Terminaron el concierto poniendo del revés el FIB con Neighbourhood 3. Pero claro, darlo todo, como habían prometido al principio, implicaba bises. Así que para himno generacional, Wake up. Toma ya. Nada mejor que esa canción y 50.000 personas coreando un estribillo sin letra para entender la comunión de esta banda con los sin causa. Y cuando acabaron, algunos componentes de la banda, que sobre el escenario a veces parecen un cruce de marciano con miembros de alguna secta new wave, bajaron a la primera fila del escenario para despedirse de todas aquellas manos que intentaban asir lo intangible. Y ahí, con el viento soplando a favor (literal), Arcade Fire finiquitó el FIB de 2011, quizá la cima comercial más alta de toda su historia.
Récord de asistencia
Porque según la organización, este año han pasado 200. 000 personas por el festival. El 55% extranjeras, sostiene el evento. Quizá es porque se mueven mucho, pero parecen muchas más. El reclamo de los grandes cabezas de cartel y, quién sabe, quizá las ganas de olvidar las penurias que pasa Europa, han atraído en masa un certamen que el año pasado recibió a 18.000 personas menos por día.
Ha faltado un poco más de esmero por la música electrónica. Han sobrado algunos elementos de parque temático y cierta explosión hormonal. Y aunque la segunda línea del cartel -grupos de menor magnitud comercial, pero de gran calidad que siempre nutrieron el cuerpo del festival- este año ha sido un poco pobre y deslavazada, las grandes figuras han funcionado perfectamente. Cumplieron los Strokes en su vuelta a los escenarios; deslumbró la fuerza de Primal Scream y se consolidaron los Arctic Monkeys.
Pero ayer estuvieron en el FIB unos tipos con hitos inalcanzables para el resto. Portishead ofreció un soberbio concierto que sirvió de excelente previa a la desbordante épica de Arcade Fire. Y llegó en el momento justo. Porque alejado de toda la parafernalia de verbena de algunos días anteriores, todo aquello fue de repente exclusivamente de música. Sonaron los clásicos de Dummy y Portishead (su segundo disco). Barrow hizo de todo y bien. Guitarra, percusión y scratch. Llegó a sentarse con la guitarra junto a Gibbons como si estuvieran en el saloncito de casa.
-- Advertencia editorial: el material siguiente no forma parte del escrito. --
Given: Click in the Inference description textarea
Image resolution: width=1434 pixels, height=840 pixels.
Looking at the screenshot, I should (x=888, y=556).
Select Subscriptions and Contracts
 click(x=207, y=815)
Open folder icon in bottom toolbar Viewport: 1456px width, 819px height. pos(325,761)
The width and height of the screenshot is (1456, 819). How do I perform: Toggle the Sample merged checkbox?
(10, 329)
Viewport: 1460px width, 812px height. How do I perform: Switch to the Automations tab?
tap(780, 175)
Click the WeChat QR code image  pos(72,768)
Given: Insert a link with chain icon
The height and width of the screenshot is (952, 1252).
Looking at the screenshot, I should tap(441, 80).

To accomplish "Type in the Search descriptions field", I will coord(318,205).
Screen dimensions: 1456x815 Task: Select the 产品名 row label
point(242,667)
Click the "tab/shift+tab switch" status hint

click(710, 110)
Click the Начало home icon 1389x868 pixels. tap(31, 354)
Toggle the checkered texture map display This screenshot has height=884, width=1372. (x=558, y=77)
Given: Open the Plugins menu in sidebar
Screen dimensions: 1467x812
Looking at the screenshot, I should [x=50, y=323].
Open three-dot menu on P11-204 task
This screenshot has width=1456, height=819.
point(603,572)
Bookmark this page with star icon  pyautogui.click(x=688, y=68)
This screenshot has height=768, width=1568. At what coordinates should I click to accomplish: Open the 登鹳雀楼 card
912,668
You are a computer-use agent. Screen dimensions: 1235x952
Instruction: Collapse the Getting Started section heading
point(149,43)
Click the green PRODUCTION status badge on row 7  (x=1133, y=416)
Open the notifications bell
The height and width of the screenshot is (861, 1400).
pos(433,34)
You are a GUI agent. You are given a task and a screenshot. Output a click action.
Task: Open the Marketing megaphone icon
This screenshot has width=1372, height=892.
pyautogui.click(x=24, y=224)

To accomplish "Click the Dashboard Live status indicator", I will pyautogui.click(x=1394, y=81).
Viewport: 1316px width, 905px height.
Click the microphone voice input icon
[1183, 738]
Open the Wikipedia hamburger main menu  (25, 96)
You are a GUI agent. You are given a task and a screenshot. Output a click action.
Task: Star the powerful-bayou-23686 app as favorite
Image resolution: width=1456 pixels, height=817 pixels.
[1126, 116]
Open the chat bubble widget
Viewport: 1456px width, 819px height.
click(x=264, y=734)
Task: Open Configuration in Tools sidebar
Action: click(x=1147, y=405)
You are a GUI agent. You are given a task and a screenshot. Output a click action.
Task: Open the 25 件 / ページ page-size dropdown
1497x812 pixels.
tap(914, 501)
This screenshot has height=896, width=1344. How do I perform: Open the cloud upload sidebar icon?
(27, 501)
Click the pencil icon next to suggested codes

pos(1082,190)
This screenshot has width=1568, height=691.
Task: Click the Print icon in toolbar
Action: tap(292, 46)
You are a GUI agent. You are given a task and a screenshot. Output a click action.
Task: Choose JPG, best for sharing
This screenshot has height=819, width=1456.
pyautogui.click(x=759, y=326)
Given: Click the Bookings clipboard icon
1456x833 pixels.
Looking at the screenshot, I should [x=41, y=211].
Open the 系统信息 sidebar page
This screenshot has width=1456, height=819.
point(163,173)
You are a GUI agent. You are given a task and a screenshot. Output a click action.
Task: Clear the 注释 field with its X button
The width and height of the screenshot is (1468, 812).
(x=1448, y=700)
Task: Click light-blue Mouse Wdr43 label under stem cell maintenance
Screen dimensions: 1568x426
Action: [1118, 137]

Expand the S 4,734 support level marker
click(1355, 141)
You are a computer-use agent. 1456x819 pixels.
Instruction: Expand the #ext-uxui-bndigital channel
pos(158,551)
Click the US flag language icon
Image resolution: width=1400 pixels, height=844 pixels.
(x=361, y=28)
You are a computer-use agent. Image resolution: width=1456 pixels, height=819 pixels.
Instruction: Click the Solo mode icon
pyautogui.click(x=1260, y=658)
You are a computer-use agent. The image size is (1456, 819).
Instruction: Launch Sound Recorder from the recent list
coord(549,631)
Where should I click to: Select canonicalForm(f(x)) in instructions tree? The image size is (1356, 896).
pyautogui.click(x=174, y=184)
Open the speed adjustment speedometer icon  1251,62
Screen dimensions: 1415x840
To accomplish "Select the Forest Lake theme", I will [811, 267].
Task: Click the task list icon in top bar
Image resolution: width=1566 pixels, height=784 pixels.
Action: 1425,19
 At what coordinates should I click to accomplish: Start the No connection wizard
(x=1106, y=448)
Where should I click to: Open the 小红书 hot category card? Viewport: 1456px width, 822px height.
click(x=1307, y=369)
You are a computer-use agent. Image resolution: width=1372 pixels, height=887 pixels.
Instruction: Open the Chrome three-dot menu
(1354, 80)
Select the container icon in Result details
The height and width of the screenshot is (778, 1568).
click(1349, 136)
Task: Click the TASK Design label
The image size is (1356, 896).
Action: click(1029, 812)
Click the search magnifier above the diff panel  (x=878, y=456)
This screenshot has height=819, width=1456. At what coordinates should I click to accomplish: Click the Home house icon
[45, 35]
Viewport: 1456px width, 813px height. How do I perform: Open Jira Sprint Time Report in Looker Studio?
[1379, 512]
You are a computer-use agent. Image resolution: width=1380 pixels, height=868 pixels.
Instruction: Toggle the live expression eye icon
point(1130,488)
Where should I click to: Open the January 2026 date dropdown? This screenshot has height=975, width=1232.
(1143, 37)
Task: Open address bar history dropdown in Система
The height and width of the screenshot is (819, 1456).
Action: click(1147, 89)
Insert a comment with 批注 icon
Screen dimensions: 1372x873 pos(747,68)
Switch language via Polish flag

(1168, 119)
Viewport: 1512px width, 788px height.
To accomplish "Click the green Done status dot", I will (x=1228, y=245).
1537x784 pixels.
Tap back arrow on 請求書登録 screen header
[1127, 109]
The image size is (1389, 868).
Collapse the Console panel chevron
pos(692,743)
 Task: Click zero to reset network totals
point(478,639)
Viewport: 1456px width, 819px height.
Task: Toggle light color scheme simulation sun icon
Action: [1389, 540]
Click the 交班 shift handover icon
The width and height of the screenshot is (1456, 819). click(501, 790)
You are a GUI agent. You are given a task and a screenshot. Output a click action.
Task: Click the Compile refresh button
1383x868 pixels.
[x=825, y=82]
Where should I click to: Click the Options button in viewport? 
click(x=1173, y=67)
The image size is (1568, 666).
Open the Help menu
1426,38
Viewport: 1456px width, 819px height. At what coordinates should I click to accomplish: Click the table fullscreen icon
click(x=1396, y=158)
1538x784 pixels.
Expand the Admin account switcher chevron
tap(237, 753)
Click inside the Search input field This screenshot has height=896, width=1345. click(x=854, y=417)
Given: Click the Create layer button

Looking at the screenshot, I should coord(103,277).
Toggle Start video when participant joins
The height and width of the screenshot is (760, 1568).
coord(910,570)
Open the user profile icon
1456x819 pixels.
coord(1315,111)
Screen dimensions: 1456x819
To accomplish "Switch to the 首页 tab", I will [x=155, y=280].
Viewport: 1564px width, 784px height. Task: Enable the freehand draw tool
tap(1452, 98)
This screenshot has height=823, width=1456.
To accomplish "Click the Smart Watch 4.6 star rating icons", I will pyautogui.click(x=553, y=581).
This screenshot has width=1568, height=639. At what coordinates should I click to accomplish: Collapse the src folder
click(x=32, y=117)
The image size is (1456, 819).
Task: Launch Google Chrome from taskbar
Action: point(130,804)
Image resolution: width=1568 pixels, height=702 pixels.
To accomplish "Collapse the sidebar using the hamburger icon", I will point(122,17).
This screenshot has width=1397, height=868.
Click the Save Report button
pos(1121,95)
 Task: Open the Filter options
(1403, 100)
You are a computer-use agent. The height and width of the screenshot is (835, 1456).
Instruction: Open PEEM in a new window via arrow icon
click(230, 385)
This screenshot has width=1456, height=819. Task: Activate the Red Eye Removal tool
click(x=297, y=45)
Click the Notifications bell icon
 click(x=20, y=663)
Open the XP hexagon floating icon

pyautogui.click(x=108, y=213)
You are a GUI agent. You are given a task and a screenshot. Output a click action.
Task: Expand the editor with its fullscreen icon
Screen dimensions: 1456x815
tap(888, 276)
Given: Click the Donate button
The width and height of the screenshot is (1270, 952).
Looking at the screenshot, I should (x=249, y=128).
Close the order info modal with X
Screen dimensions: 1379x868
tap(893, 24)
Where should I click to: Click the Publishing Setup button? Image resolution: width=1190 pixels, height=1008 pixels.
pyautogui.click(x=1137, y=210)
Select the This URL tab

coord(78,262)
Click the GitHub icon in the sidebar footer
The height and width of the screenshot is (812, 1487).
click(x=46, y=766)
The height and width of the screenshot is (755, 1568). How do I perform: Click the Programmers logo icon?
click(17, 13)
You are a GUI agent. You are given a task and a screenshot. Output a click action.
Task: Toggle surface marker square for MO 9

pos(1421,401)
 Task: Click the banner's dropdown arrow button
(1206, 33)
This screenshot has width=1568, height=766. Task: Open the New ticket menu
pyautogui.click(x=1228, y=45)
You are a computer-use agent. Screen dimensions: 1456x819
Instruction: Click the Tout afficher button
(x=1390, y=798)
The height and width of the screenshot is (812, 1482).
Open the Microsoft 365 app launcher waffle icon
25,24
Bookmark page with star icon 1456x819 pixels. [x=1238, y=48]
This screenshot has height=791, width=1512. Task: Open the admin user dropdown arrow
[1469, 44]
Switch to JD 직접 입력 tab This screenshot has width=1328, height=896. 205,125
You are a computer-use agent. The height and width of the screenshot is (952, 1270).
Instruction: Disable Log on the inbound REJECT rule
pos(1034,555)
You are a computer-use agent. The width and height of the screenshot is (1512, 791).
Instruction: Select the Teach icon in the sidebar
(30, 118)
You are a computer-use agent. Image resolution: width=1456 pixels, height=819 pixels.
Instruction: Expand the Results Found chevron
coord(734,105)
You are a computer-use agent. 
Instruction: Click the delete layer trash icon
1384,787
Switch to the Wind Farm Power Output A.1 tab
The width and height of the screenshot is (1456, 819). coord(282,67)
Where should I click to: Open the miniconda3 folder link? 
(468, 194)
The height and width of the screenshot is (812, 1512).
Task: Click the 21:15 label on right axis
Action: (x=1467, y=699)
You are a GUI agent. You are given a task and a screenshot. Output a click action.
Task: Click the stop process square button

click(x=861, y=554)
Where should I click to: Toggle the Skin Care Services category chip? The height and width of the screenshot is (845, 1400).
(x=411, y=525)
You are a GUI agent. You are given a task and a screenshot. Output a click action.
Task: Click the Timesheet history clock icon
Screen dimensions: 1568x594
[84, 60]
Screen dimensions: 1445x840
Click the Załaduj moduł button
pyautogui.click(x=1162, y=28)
Y las enormes pantallas, en un hiperexpresivo blanco y negro, mostraban crudos detalles de la actuación mezclados con imágenes de almacenes vacíos y distorsiones visuales. No se vio antes una retransmisión así estos días.
Give me a reason to love you devolvió de golpe a toda aquella gente a los noventa. Un retrato sonoro de la tristeza infinita de Gibbons, que parecía que iba a derrumbarse de dolor de un momento a otro. Pero de repente, la tiniebla y el martilleo áspero de algunos temas de Third descubrían el genio de Barrow (que, por cierto, justo al acabar el concierto se marchó a otro escenario a ver a Anika, su último artefacto musical) para descifrar los vericuetos de la música contemporánea. A veces su música suena como si fuera la de uno de los brillantes jovenzuelos que producen dubstep a orillas del Avon, donde él y el resto crecieron. Y el público fue paciente, eso fue casi lo mejor, y aceptó el viaje que proponían subidos a ese sonido brumoso que un día algunos llamaron trip-hop.